Wednesday 10 July 2024

Inside Out 2



Amy Poehler, and hardly anybody else from the original cast, return for Kelsey Mann's Inside Out 2, another Pixar adventure set amongst the personified emotions that rule the interior landscape of an adolescent girl named Riley. Whereas before the action focused on a depressive episode for the child, one made possible thanks to disruption caused by the absence of Poehler's Joy and Phyllis Smith's Sadness to oversee a cross-country move from somewhere in Minnesota to San Francisco, Inside Out 2 revolves around a coup d'état engineered by new, invading emotions led by Maya Hawke's Anxiety. Explosively energetic and teeming with schemes, Anxiety initially seems better placed to traverse the creep of puberty, and the interpersonal complications that come with it, than the comparatively one-note Joy. This sequel, something of a star vehicle for Poehler and the fusspot persona she cultivated on television's Parks and Recreation, organises the little yellow sprite as the foundational tenant of Riley. 

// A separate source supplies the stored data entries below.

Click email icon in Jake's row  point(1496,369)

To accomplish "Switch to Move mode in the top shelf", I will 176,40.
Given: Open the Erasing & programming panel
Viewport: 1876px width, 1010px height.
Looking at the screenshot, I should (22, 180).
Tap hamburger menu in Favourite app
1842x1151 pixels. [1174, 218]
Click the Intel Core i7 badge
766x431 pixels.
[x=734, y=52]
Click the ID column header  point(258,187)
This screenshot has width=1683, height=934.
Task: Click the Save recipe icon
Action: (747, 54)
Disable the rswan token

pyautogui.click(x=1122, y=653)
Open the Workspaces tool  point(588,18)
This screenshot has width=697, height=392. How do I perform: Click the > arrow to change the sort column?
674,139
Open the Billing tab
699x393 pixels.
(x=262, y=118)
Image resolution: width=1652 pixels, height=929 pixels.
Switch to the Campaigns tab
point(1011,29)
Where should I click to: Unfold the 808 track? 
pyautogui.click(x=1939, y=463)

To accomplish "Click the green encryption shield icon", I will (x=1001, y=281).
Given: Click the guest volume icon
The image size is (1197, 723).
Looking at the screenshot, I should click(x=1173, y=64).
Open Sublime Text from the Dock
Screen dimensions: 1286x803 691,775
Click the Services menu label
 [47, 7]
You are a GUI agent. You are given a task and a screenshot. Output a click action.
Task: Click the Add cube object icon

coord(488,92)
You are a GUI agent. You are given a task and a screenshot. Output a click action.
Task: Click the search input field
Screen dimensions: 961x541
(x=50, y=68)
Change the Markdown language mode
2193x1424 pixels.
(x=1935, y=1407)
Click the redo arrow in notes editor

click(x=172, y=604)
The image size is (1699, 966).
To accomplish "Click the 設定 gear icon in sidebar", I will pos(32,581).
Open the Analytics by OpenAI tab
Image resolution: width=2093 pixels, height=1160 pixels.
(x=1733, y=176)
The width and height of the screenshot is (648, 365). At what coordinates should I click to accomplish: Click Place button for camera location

Joy is the aspect that rules all the other emotions and holds sway in times of crisis, vanquishing negative thoughts and feelings to the darkened rear of Riley's mind. Whereas the central clash between Joy and Anxiety would seem to suggest that a more unified, complementary approach might result in the most complete being, Inside Out 2 still ends with Joy ruling the roost. This despite Anxiety being equally able to conjure up an incandescent flower that pulses with Riley's (wavering) inner monologue. Really the only real challenge to Joy's continued governance is the inner turbulence suggested by a brief meltdown in which the emotion reveals a self-awareness that seems to indicate that she herself is being piloted by competing senses of self. Unfortunately, Inside Out 2 isn't particularly interested in pursuing these kind of farcical, metatextual concepts, preferring instead to treat a prolonged hockey try out with the paralysing solemnity being experienced by a youngster taking their first steps into a wider world.